Another adrenaline-spiked passage was across the Tasman Sea from Fiji to New Zealand on Aventura III. A low caught up with us, bringing favorable but increasingly strong northwest winds. Because of the uncomfortable swell, Gwenda spent much of the time in her bunk. Earlier in the trip, when the winds were lighter, I had left the steering to the windvane, but when the wind got stronger and there was a risk of jibing, I preferred to put my trust in the autopilot. The worst drawback of a full-batten mainsail is the difficulty of dropping it, even in moderate following winds, as the sail is pushed against the spreaders and the battens tend to get caught in the rigging. Usually, I prefer to keep the full mainsail as long as possible, but when the wind gets over 30 knots, I furl up the foresail and continue sailing with the deeply reefed mainsail.

This may sound like a rather unusual way of sailing, and it may not suit some boats, but Aventura coped well with it, and I got used to it.

Every now and again, I disengaged the autopilot and steered for a few minutes, enjoying the boat surfing down the waves with the speedometer rarely going below 10 knots. At one point, Gwenda put her head through the hatch and, as she later told me, saw me standing at the wheel with a huge grin on my face.

“You are absolutely crazy,” was all she said before going back to her bunk. She repeated those words more colorfully later, when the weather had calmed down. 

Essential Backups

The dual steering system on the first Aventura taught me the importance of having backups for all essential items. We always had two tenders: a smaller and a larger inflatable dinghy. The former could be quickly inflated and was easy to row, while the latter was used on longer trips. On Aventura III, we had two outboard motors, a 5 hp and a 2.5 hp backup, which we always took with us when we went on longer forays in Antarctica and Alaska.

Communications followed the same pattern. Aventura II had Inmarsat C for text, and single sideband radio for voice. Aventura III had a similar system, with an Iridium satphone added later. Aventura IV had an Iridium Pilot broadband, which allowed us to download the daily ice charts for the Northwest Passage, and let us send and receiving large files and photographs. Aventura Zero had the more advanced Iridium Certus broadband. An Iridium satphone was an emergency backup on all recent boats and was an extremely useful, and cheaper, stand-in for the more sophisticated systems.

However, I believe that the most important backup to have, especially on a shorthanded boat, is a second automatic pilot. We didn’t have one on the first Aventura because they were not available in those days, but we had reliable Aries self-steering gear. I hate to look back now at the countless hours spent at the wheel when there was no wind, and we had to motor.

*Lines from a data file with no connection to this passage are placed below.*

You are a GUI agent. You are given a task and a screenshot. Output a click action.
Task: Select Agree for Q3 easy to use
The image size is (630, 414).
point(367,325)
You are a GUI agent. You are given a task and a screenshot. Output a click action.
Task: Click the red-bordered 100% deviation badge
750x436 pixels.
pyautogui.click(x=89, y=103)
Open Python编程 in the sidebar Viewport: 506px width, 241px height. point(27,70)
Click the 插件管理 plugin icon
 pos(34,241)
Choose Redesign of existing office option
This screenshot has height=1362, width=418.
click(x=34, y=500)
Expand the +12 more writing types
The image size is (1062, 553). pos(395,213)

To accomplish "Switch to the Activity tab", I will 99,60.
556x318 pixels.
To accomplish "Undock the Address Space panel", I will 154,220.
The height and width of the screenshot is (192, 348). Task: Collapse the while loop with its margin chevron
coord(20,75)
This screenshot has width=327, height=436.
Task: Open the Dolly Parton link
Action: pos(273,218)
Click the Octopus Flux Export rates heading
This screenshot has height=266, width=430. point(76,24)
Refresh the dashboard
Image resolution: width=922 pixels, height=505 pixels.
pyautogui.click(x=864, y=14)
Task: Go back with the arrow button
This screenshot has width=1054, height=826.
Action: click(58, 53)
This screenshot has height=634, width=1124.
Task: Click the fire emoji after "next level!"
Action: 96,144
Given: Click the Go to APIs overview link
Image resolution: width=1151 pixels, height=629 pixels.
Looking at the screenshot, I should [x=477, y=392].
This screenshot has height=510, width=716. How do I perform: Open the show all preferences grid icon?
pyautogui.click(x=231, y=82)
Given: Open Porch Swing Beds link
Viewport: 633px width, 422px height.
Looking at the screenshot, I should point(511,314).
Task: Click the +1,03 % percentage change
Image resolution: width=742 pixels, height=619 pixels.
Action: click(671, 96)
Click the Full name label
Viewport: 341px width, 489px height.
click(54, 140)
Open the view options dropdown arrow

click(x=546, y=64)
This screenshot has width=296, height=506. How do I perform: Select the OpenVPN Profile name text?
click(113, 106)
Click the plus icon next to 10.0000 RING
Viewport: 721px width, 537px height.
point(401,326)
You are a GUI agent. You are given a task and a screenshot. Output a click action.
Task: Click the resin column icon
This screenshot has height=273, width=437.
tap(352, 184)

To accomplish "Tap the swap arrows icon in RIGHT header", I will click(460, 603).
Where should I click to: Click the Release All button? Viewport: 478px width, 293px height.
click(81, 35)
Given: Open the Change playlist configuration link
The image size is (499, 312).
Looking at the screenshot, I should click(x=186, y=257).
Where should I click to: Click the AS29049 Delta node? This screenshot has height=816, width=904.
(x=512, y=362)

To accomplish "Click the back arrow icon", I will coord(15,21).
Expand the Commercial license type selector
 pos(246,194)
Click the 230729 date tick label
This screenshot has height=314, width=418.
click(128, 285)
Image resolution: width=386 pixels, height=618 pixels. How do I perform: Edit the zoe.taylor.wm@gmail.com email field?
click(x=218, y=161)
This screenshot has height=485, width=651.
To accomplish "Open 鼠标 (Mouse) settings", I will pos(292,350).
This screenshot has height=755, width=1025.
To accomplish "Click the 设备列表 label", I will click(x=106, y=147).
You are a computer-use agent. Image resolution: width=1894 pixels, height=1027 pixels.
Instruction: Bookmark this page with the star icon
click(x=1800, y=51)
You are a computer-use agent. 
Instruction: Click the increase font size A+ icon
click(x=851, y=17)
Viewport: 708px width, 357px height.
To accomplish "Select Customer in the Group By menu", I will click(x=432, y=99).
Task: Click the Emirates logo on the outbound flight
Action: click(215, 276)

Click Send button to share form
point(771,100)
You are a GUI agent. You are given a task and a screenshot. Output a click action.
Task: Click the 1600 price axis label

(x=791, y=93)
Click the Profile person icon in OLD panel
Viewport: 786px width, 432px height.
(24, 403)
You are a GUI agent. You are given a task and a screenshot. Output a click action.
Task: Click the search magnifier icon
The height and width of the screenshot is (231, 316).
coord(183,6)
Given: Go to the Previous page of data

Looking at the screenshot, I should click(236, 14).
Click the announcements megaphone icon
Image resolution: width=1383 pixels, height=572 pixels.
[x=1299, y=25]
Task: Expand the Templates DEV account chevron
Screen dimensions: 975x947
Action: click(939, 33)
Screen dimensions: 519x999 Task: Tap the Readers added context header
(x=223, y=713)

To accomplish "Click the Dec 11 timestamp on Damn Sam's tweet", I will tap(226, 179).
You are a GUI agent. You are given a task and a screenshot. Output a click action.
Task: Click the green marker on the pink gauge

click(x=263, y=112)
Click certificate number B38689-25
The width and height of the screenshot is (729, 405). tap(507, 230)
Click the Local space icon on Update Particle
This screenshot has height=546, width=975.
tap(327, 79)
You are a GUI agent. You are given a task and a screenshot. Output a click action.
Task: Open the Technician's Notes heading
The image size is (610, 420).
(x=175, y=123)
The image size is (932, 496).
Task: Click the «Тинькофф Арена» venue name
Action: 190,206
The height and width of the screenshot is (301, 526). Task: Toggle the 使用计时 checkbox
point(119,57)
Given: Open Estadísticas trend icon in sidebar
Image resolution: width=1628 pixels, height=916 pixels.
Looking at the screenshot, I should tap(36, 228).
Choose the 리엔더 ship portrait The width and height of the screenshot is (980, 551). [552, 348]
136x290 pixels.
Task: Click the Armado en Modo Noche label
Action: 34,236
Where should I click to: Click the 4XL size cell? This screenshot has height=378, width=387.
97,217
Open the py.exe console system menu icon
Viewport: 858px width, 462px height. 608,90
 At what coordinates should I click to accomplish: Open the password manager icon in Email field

On Aventura II, we had both a Hydrovane gear and a small automatic pilot. Aventura III had a Windpilot self-steering gear, an automatic pilot and a backup tiller pilot. The latter proved its worth when the main unit broke on a passage from Hawaii to Alaska. As we crossed the North Pacific High, we were becalmed in thick fog and surrounded by lots of fishing trawlers. We had to keep watch permanently on radar while maintaining course.

Aventura IV had two entirely independent B&G autopilots, which we used intermittently to ensure that both were in working order. Aventura Zero had a sophisticated emergency backup with an entirely separate second autopilot. In case of a lightning strike, the system was entirely insulated from the rest of the boat. It included an autopilot processor, ram and rudder sensor, Triton display unit, GPS and wireless wind sensor. An emergency 1,200-Ah battery, charged by a Sail-Gen hydrogenerator or the solar panels, could supply electricity not only to the autopilot and backup instruments, but also to the service and propulsion batteries if necessary. It was the ultimate belt-and-suspenders concept, in line with my almost obsessive cautious mindset.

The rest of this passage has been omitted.